Francisco Louçã: “No tempo da crise grega finaram-se as meias palavras: paz à sua alma”
Francisco Louçã falou do efeito da crise grega para a Europa, numa altura em que “Sarajevo e Versalhes são evocados para falar da Grécia e ao mesmo tempo nos dizem que o que os separa é pouco: um quinto do BPN ou 20 Gaitans”. “A Europa ficou gelada com o referendo” e entrou “em modo de golpe de estado”, acusou o economista, lembrando que “nunca na história da zona euro houve um ultimato como este” e pondo em contraste a ajuda aos bancos espanhóis e irlandeses com a decisão de Draghi para fechar os bancos gregos. “O mais grave é que eles sabiam de tudo” sobre o fracasso da austeridade, prosseguiu Louçã, dando o exemplo do relatório agora divulgado pelo FMI a dizer que sem 20 anos de carência no pagamento da dívida e uma grande restruturação não há nenhuma possibilidade de pagar a dívida.
“As autoridades gregas ignoraram a crueza dos adversários, para quem a legitimidade democrática nunca é um argumento. Nesta Europa de partido único só há lugar para partidos de correia de transmissão”, sublinhou Louçã, resumindo a “única regra do euro: quanto pior melhor”. “Temos um Reich por 20 anos que é o tratado orçamental”, acusou, rejeitando os argumentos dos que à esquerda ainda dizem querer reformar a Europa. “No tempo da crise grega finaram-se as meias palavras: paz à sua alma. Ou a esquerda se redefine contra a submissão ou será submissa. Não existe esquerda na resignação europeia”, concluiu.
Manuel Alegre: “Agora também há visto prévio de Bruxelas aos governos eleitos”
Manuel Alegre prosseguiu no mesmo tom contra as ameaças de Berlim e Bruxelas, que “querem que os gregos ajoelhem para que fique claro que não pode haver alternativa”. “O problema já não e só a austeridade, mas a liberdade”, disse o poeta fundador do PS, sublinhando que “já havia orçamento com visto prévio, mas agora também há visto prévio de Bruxelas aos governos que são eleitos”. Alegre também classificou como “uma vergonha” a posição do governo português e do Presidente da República sobre o que se está a passar na Grécia. “Substituem a razão de Estado pelo seguidismo perante os que mandam na Europa”, acusou.

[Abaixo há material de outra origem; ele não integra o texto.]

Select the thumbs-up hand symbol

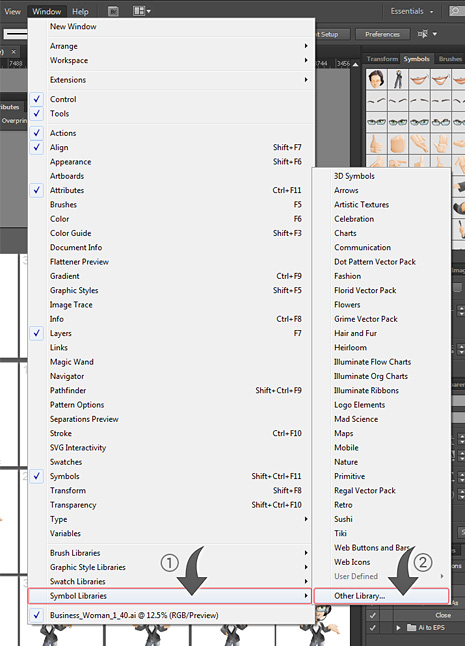click(x=376, y=144)
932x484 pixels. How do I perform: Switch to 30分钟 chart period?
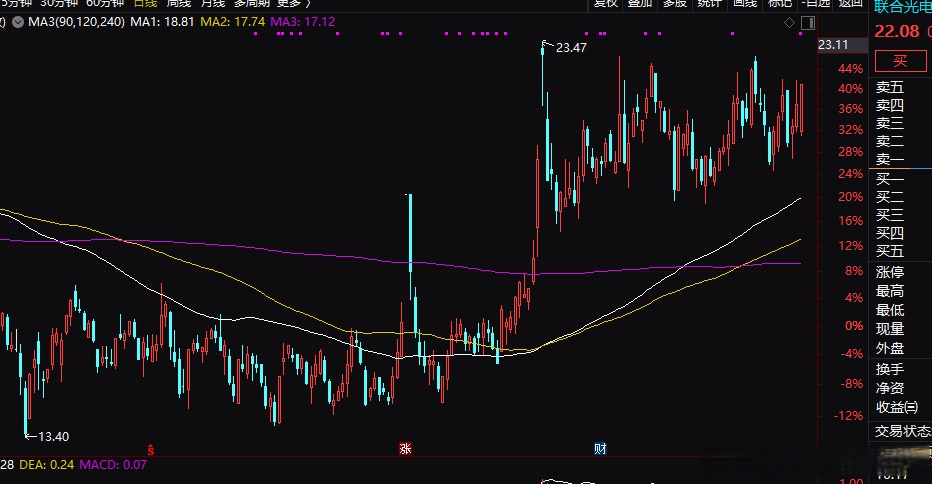[x=56, y=3]
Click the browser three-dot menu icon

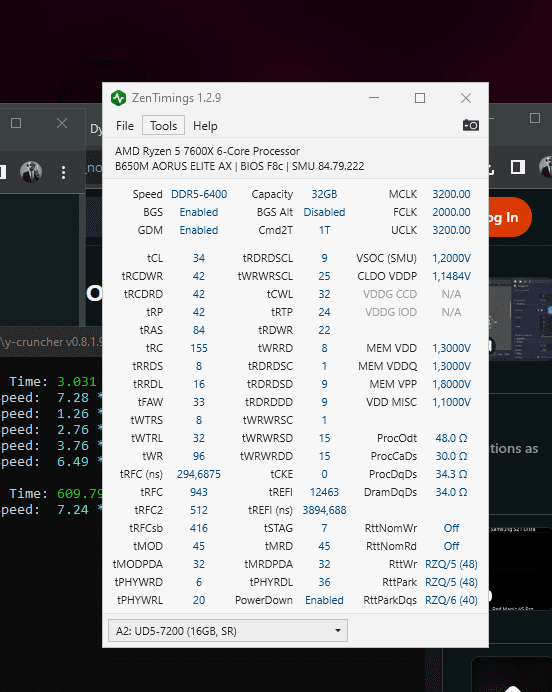64,172
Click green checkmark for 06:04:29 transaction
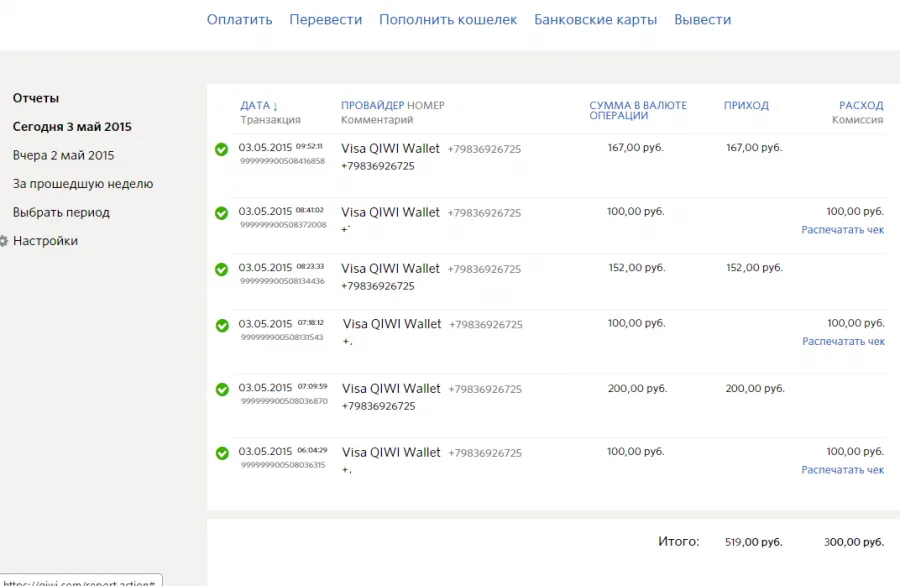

Os socialistas europeus também não ficaram de fora das críticas: “A crise da Europa é a crise da Internacional Socialista e dos que se dizem socialistas e estão a permitir esta vergonha que está a ser feita”, acrescentou Alegre. “O medo está a progredir mas a história não acaba aqui. A Grécia já nos deu uma lição de dignidade. E só por isso a Grécia não será vencida”, concluiu.
Pacheco Pereira: “Os gregos podem falhar, mas resistiram”

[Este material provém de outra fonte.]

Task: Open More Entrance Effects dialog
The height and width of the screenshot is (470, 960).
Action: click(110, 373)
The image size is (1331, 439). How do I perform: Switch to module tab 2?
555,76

A intervenção final coube a Pacheco Pereira, que falou de patriotismo com paralelos em acontecimentos históricos: os conjurados de 1640, os colonos americanos em 1765 ou a resistência francesa em 1940. “Todos eles escutaram os apelos à razão, todos ouviram ameaças”, mas todos eles lutaram contra a realidade que lhes impunham como inevitável. “Portugal devia ser o único sítio onde o meu voto manda. Mas andam a encolher o meu voto e cada vez manda menos”, prosseguiu o historiador.
“Por isso o destino dos gregos não é indiferente. Houve um governo que resistiu a cortar mais salários e pensões e defendeu o seu pais de ser controlado por estrangeiros, esses tecnocratas pedantes que são os adultos dentro da sala”, acrescentou Pacheco Pereira, não esquecendo “os socialistas que acham que são membros suplentes do Partido Popular Europeu”. E tal como nos exemplos de resistência que marcaram o destino de Portugal, EUA e França, os gregos também “podem falhar, mas resistiram” em nome da dignidade e do seu país, rematou Pacheco Pereira.